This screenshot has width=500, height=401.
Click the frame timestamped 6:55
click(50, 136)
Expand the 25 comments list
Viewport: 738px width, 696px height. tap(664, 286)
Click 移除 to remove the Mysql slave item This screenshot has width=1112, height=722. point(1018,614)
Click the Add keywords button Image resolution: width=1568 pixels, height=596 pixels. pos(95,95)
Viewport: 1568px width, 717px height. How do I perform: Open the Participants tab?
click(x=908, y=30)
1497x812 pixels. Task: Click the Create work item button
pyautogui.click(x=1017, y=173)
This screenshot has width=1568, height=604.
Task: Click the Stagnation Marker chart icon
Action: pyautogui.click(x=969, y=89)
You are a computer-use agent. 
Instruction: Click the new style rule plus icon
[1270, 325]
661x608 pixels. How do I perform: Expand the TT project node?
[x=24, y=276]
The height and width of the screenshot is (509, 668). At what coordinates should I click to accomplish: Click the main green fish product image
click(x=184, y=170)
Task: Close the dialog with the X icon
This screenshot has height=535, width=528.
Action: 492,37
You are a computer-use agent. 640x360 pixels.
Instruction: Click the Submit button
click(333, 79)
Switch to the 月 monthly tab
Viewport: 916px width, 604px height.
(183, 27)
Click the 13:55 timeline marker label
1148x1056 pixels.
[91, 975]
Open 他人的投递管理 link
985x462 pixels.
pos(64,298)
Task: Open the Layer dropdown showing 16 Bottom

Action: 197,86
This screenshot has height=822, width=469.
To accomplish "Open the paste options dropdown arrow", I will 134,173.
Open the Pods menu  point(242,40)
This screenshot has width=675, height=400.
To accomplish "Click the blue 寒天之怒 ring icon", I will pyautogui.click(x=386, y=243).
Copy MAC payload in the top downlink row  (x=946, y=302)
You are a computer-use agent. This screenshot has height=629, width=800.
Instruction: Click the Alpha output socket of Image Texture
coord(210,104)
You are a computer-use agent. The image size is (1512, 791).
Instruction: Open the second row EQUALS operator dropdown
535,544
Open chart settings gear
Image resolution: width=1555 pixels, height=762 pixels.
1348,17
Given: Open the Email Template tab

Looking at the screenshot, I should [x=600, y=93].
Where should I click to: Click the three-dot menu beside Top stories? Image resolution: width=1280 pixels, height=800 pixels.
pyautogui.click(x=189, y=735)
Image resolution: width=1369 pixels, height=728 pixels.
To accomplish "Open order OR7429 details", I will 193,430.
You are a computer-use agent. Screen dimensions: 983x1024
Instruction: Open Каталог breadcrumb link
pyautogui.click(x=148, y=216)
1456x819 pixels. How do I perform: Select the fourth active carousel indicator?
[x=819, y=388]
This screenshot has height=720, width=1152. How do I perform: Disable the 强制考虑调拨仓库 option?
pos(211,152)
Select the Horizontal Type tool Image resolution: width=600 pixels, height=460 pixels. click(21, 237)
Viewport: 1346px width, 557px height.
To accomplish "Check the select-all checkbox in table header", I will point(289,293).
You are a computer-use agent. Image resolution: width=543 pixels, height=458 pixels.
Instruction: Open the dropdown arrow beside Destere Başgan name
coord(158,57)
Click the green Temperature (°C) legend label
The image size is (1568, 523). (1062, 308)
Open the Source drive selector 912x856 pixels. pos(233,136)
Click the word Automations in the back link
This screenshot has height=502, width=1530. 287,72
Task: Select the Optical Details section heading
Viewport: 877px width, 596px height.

• **WORK TASK**
Produce a verbatim copy of all the material.

• **WRITTEN RESPONSE**
This screenshot has width=500, height=401.
Click the frame timestamped 6:55
click(50, 136)
Expand the 25 comments list
Viewport: 738px width, 696px height. tap(664, 286)
Click 移除 to remove the Mysql slave item This screenshot has width=1112, height=722. point(1018,614)
Click the Add keywords button Image resolution: width=1568 pixels, height=596 pixels. pos(95,95)
Viewport: 1568px width, 717px height. How do I perform: Open the Participants tab?
click(x=908, y=30)
1497x812 pixels. Task: Click the Create work item button
pyautogui.click(x=1017, y=173)
This screenshot has width=1568, height=604.
Task: Click the Stagnation Marker chart icon
Action: pyautogui.click(x=969, y=89)
You are a computer-use agent. 
Instruction: Click the new style rule plus icon
[1270, 325]
661x608 pixels. How do I perform: Expand the TT project node?
[x=24, y=276]
The height and width of the screenshot is (509, 668). At what coordinates should I click to accomplish: Click the main green fish product image
click(x=184, y=170)
Task: Close the dialog with the X icon
This screenshot has height=535, width=528.
Action: 492,37
You are a computer-use agent. 640x360 pixels.
Instruction: Click the Submit button
click(333, 79)
Switch to the 月 monthly tab
Viewport: 916px width, 604px height.
(183, 27)
Click the 13:55 timeline marker label
1148x1056 pixels.
[91, 975]
Open 他人的投递管理 link
985x462 pixels.
pos(64,298)
Task: Open the Layer dropdown showing 16 Bottom

Action: 197,86
This screenshot has height=822, width=469.
To accomplish "Open the paste options dropdown arrow", I will 134,173.
Open the Pods menu  point(242,40)
This screenshot has width=675, height=400.
To accomplish "Click the blue 寒天之怒 ring icon", I will pyautogui.click(x=386, y=243).
Copy MAC payload in the top downlink row  (x=946, y=302)
You are a computer-use agent. This screenshot has height=629, width=800.
Instruction: Click the Alpha output socket of Image Texture
coord(210,104)
You are a computer-use agent. The image size is (1512, 791).
Instruction: Open the second row EQUALS operator dropdown
535,544
Open chart settings gear
Image resolution: width=1555 pixels, height=762 pixels.
1348,17
Given: Open the Email Template tab

Looking at the screenshot, I should [x=600, y=93].
Where should I click to: Click the three-dot menu beside Top stories? Image resolution: width=1280 pixels, height=800 pixels.
pyautogui.click(x=189, y=735)
Image resolution: width=1369 pixels, height=728 pixels.
To accomplish "Open order OR7429 details", I will 193,430.
You are a computer-use agent. Screen dimensions: 983x1024
Instruction: Open Каталог breadcrumb link
pyautogui.click(x=148, y=216)
1456x819 pixels. How do I perform: Select the fourth active carousel indicator?
[x=819, y=388]
This screenshot has height=720, width=1152. How do I perform: Disable the 强制考虑调拨仓库 option?
pos(211,152)
Select the Horizontal Type tool Image resolution: width=600 pixels, height=460 pixels. click(21, 237)
Viewport: 1346px width, 557px height.
To accomplish "Check the select-all checkbox in table header", I will point(289,293).
You are a computer-use agent. Image resolution: width=543 pixels, height=458 pixels.
Instruction: Open the dropdown arrow beside Destere Başgan name
coord(158,57)
Click the green Temperature (°C) legend label
The image size is (1568, 523). (1062, 308)
Open the Source drive selector 912x856 pixels. pos(233,136)
Click the word Automations in the back link
This screenshot has height=502, width=1530. 287,72
Task: Select the Optical Details section heading
Viewport: 877px width, 596px height.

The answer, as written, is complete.